# STATED EXERCISE
Please copy out all of the material below word for word.

-------

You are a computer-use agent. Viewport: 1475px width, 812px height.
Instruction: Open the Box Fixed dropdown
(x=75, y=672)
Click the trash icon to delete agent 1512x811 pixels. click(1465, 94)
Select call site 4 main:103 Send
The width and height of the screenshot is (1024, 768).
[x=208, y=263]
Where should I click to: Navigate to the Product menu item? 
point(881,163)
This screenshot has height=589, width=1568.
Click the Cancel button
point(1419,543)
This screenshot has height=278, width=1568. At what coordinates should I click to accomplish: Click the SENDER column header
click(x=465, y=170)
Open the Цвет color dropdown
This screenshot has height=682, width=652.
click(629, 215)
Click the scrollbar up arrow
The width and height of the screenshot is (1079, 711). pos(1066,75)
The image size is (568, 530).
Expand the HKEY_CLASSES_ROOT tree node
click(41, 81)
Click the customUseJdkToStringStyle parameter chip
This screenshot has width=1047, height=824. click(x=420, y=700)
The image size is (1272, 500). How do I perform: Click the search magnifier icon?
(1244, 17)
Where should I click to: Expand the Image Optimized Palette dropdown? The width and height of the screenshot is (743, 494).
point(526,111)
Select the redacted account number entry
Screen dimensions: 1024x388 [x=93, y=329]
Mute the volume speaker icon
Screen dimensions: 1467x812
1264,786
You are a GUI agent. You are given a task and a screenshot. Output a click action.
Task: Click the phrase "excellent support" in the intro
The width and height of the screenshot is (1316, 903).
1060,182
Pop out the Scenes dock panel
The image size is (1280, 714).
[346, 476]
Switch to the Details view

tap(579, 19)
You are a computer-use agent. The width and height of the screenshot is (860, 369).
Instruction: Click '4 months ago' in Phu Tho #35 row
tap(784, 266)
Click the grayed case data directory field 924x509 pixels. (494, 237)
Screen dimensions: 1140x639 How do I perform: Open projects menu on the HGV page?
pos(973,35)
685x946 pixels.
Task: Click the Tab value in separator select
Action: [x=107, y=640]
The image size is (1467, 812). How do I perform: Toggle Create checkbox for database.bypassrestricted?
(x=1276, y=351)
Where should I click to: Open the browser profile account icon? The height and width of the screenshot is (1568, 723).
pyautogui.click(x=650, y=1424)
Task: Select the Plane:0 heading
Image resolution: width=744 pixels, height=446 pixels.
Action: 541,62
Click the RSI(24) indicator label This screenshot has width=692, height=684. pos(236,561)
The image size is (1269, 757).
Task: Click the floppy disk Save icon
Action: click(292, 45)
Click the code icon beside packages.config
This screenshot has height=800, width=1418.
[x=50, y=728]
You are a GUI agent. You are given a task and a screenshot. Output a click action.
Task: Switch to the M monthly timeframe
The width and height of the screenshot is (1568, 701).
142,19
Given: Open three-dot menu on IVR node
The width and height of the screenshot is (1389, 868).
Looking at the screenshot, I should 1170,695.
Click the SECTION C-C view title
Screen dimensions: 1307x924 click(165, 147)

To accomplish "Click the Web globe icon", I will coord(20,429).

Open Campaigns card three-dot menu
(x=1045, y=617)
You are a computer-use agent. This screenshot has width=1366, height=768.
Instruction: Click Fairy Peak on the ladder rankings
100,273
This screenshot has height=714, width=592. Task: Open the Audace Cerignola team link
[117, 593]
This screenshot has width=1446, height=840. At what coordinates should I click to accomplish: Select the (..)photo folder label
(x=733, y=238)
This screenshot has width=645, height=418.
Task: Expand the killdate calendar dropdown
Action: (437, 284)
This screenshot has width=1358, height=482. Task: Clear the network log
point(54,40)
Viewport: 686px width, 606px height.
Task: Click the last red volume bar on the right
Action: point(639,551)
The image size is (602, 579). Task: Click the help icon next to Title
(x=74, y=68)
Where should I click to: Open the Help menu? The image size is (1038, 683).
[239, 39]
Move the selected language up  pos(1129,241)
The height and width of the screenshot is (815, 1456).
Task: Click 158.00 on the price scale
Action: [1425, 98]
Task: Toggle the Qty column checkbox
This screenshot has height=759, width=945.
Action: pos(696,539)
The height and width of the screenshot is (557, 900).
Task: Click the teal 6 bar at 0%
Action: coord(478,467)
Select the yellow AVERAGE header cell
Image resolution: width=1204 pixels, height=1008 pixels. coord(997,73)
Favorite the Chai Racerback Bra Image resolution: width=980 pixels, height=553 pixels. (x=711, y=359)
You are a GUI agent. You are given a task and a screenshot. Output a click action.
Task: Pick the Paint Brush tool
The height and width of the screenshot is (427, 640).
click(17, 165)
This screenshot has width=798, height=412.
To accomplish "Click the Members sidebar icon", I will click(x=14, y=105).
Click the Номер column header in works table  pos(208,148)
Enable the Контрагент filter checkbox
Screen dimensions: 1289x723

-------

# WORKED SOLUTION
You are a computer-use agent. Viewport: 1475px width, 812px height.
Instruction: Open the Box Fixed dropdown
(x=75, y=672)
Click the trash icon to delete agent 1512x811 pixels. click(1465, 94)
Select call site 4 main:103 Send
The width and height of the screenshot is (1024, 768).
[x=208, y=263]
Where should I click to: Navigate to the Product menu item? 
point(881,163)
This screenshot has height=589, width=1568.
Click the Cancel button
point(1419,543)
This screenshot has height=278, width=1568. At what coordinates should I click to accomplish: Click the SENDER column header
click(x=465, y=170)
Open the Цвет color dropdown
This screenshot has height=682, width=652.
click(629, 215)
Click the scrollbar up arrow
The width and height of the screenshot is (1079, 711). pos(1066,75)
The image size is (568, 530).
Expand the HKEY_CLASSES_ROOT tree node
click(41, 81)
Click the customUseJdkToStringStyle parameter chip
This screenshot has width=1047, height=824. click(x=420, y=700)
The image size is (1272, 500). How do I perform: Click the search magnifier icon?
(1244, 17)
Where should I click to: Expand the Image Optimized Palette dropdown? The width and height of the screenshot is (743, 494).
point(526,111)
Select the redacted account number entry
Screen dimensions: 1024x388 [x=93, y=329]
Mute the volume speaker icon
Screen dimensions: 1467x812
1264,786
You are a GUI agent. You are given a task and a screenshot. Output a click action.
Task: Click the phrase "excellent support" in the intro
The width and height of the screenshot is (1316, 903).
1060,182
Pop out the Scenes dock panel
The image size is (1280, 714).
[346, 476]
Switch to the Details view

tap(579, 19)
You are a computer-use agent. The width and height of the screenshot is (860, 369).
Instruction: Click '4 months ago' in Phu Tho #35 row
tap(784, 266)
Click the grayed case data directory field 924x509 pixels. (494, 237)
Screen dimensions: 1140x639 How do I perform: Open projects menu on the HGV page?
pos(973,35)
685x946 pixels.
Task: Click the Tab value in separator select
Action: [x=107, y=640]
The image size is (1467, 812). How do I perform: Toggle Create checkbox for database.bypassrestricted?
(x=1276, y=351)
Where should I click to: Open the browser profile account icon? The height and width of the screenshot is (1568, 723).
pyautogui.click(x=650, y=1424)
Task: Select the Plane:0 heading
Image resolution: width=744 pixels, height=446 pixels.
Action: 541,62
Click the RSI(24) indicator label This screenshot has width=692, height=684. pos(236,561)
The image size is (1269, 757).
Task: Click the floppy disk Save icon
Action: click(292, 45)
Click the code icon beside packages.config
This screenshot has height=800, width=1418.
[x=50, y=728]
You are a GUI agent. You are given a task and a screenshot. Output a click action.
Task: Switch to the M monthly timeframe
The width and height of the screenshot is (1568, 701).
142,19
Given: Open three-dot menu on IVR node
The width and height of the screenshot is (1389, 868).
Looking at the screenshot, I should 1170,695.
Click the SECTION C-C view title
Screen dimensions: 1307x924 click(165, 147)

To accomplish "Click the Web globe icon", I will coord(20,429).

Open Campaigns card three-dot menu
(x=1045, y=617)
You are a computer-use agent. This screenshot has width=1366, height=768.
Instruction: Click Fairy Peak on the ladder rankings
100,273
This screenshot has height=714, width=592. Task: Open the Audace Cerignola team link
[117, 593]
This screenshot has width=1446, height=840. At what coordinates should I click to accomplish: Select the (..)photo folder label
(x=733, y=238)
This screenshot has width=645, height=418.
Task: Expand the killdate calendar dropdown
Action: (437, 284)
This screenshot has width=1358, height=482. Task: Clear the network log
point(54,40)
Viewport: 686px width, 606px height.
Task: Click the last red volume bar on the right
Action: point(639,551)
The image size is (602, 579). Task: Click the help icon next to Title
(x=74, y=68)
Where should I click to: Open the Help menu? The image size is (1038, 683).
[239, 39]
Move the selected language up  pos(1129,241)
The height and width of the screenshot is (815, 1456).
Task: Click 158.00 on the price scale
Action: [1425, 98]
Task: Toggle the Qty column checkbox
This screenshot has height=759, width=945.
Action: pos(696,539)
The height and width of the screenshot is (557, 900).
Task: Click the teal 6 bar at 0%
Action: coord(478,467)
Select the yellow AVERAGE header cell
Image resolution: width=1204 pixels, height=1008 pixels. coord(997,73)
Favorite the Chai Racerback Bra Image resolution: width=980 pixels, height=553 pixels. (x=711, y=359)
You are a GUI agent. You are given a task and a screenshot. Output a click action.
Task: Pick the Paint Brush tool
The height and width of the screenshot is (427, 640).
click(17, 165)
This screenshot has width=798, height=412.
To accomplish "Click the Members sidebar icon", I will click(x=14, y=105).
Click the Номер column header in works table  pos(208,148)
Enable the Контрагент filter checkbox
Screen dimensions: 1289x723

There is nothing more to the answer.